By Greg Johnson
Rampant apartment construction is driving up vacancy rates, and everyone is going to be affected in 2016. How can a new 300-unit property targeting $2,000 rents near Coors Field impact a 12-unit building on Capitol Hill with $950 rents? Easy – leasing troubles know no geographic boundaries.
It’s important to understand the Denver rental market has been fluid for decades. Vacancy rates are not insulated or isolated by neighborhood. When they move, they move together – across the entire metro Denver area. We have collected nearly 20 years’ worth of data, and the chart below displays the synchronous nature of vacancy rates between Central Denver, Denver County, and the metro area as a whole.

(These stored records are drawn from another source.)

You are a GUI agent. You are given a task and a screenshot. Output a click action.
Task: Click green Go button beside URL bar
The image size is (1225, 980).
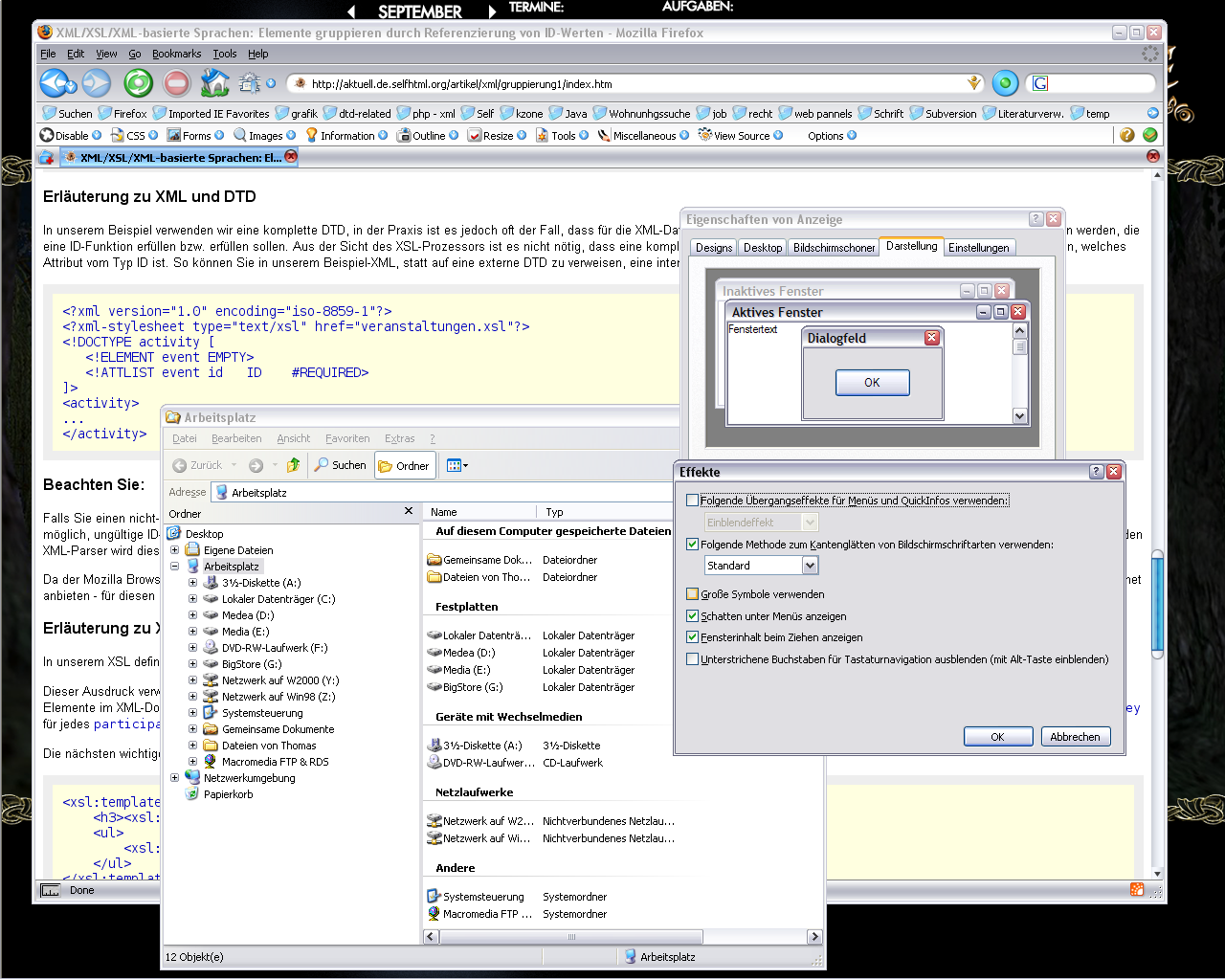(x=1005, y=83)
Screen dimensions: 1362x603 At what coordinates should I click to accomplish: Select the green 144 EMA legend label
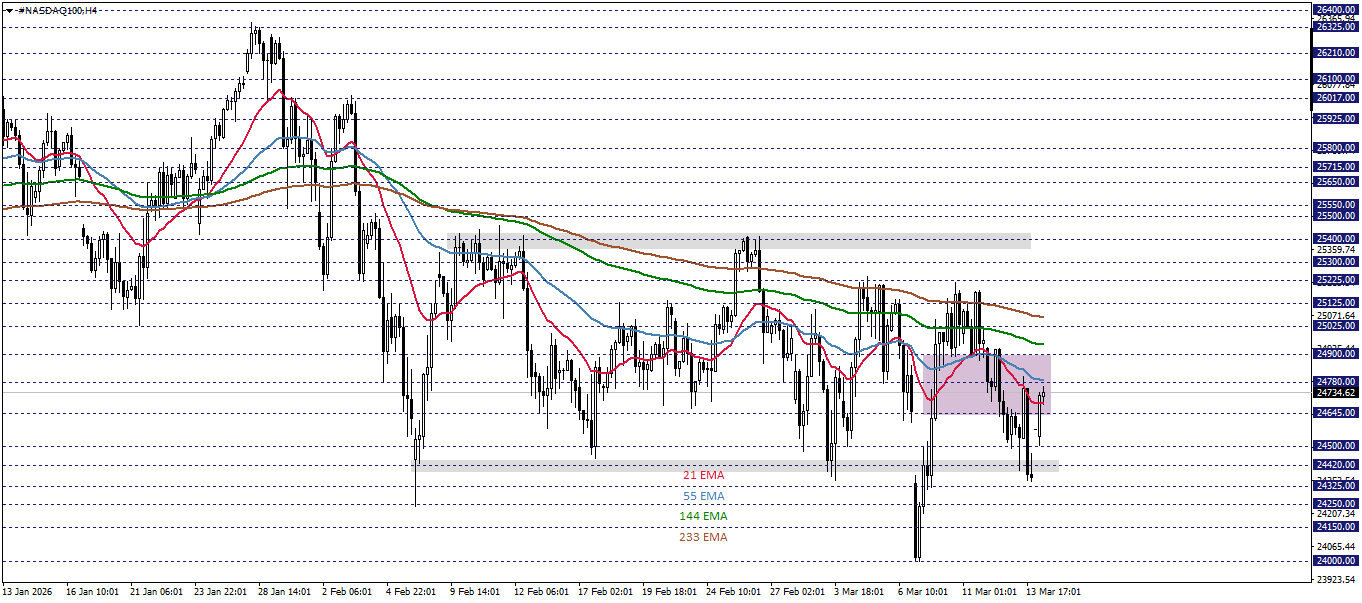[x=703, y=516]
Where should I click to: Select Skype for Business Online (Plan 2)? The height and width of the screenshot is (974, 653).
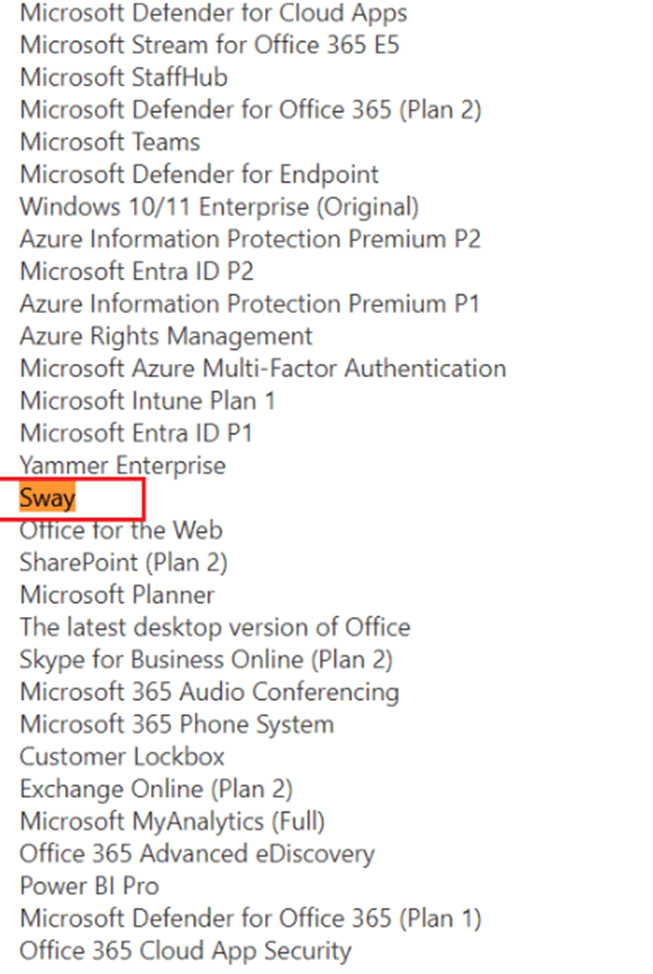(x=206, y=659)
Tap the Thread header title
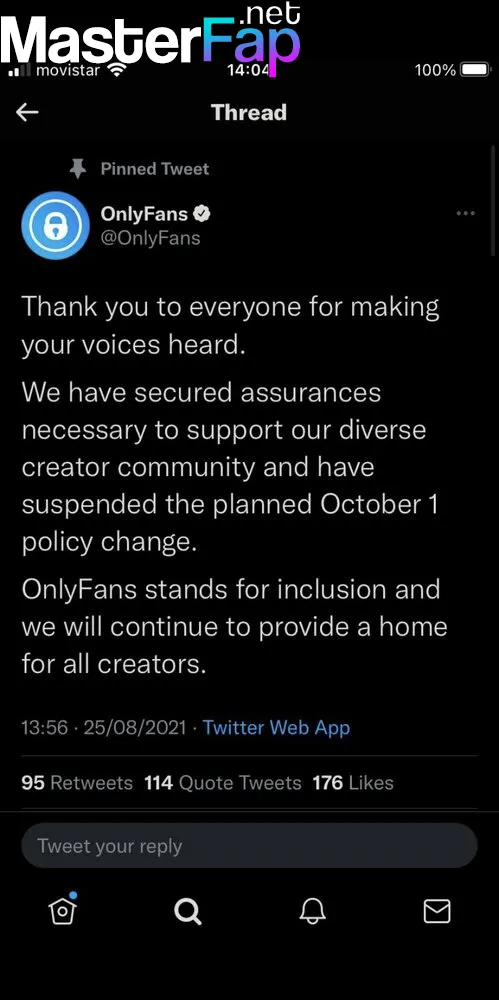This screenshot has height=1000, width=499. [x=249, y=113]
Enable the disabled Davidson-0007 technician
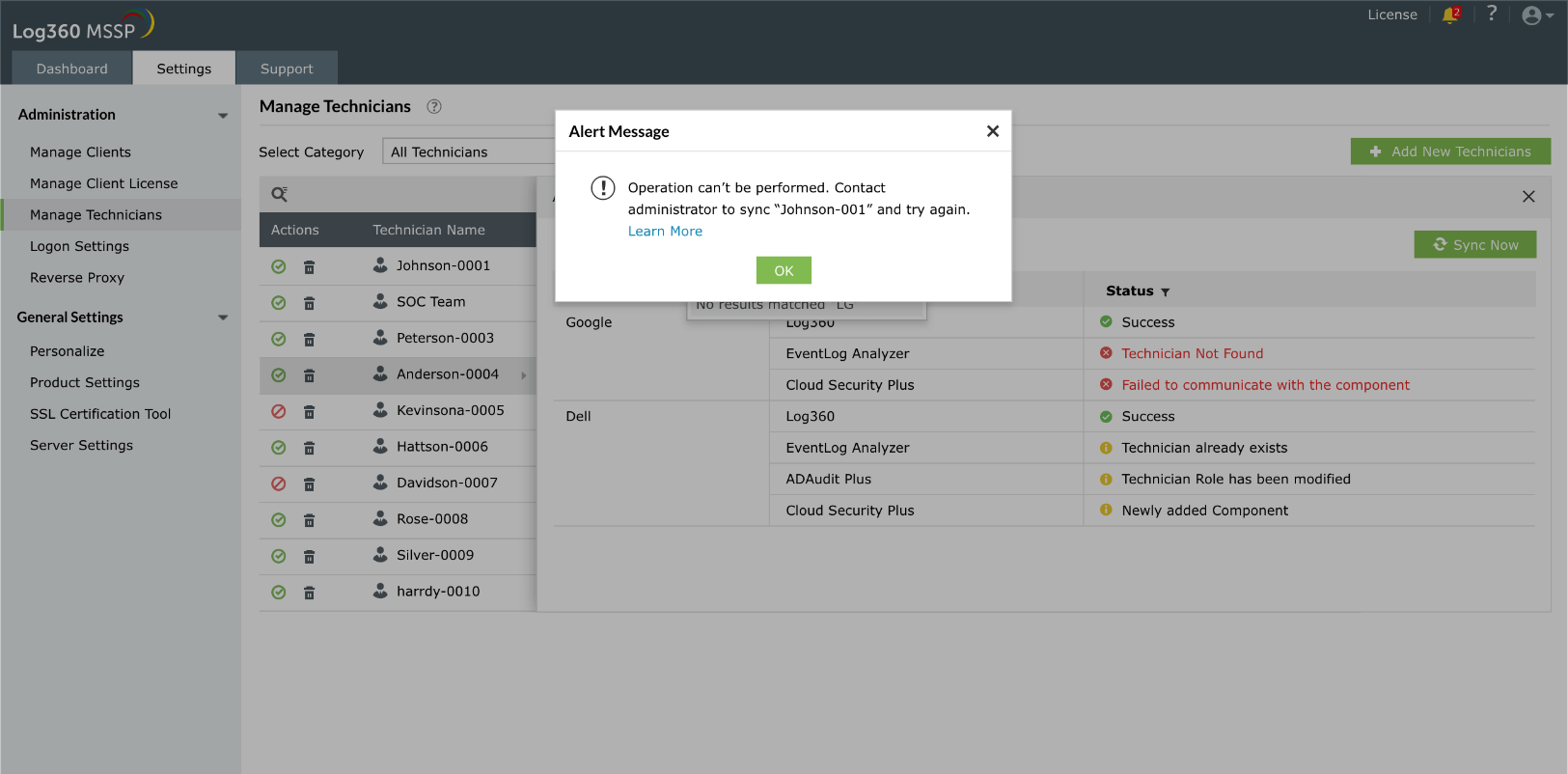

In 2002, for example, when new construction in Douglas County pushed up the vacancy rate of Metro Denver, Central Denver rose too – at the exact same time. And when the popularity of Central Denver drove down local vacancy rates below 3% in 2011 and 2012, vacancy across Metro Denver fell too.
With 20,000 more apartments currently under construction, Denver Metro vacancy rates are expected to approach 10% this year. And as they climb, Central Denver owners will see leasing traffic slow down, vacancies increase, and rents soften. We’re all in this together!
How could vacancy possibly approach 10% this year?
If 12,000 units are completed in 2016, and we add 2,000 new renters (more than double the amount added in 2015), the metro-wide vacancy rate would be 9.65%. And if we only add the same number of new renters in 2016 that we did in 2015, the vacancy rate would be 10.0%.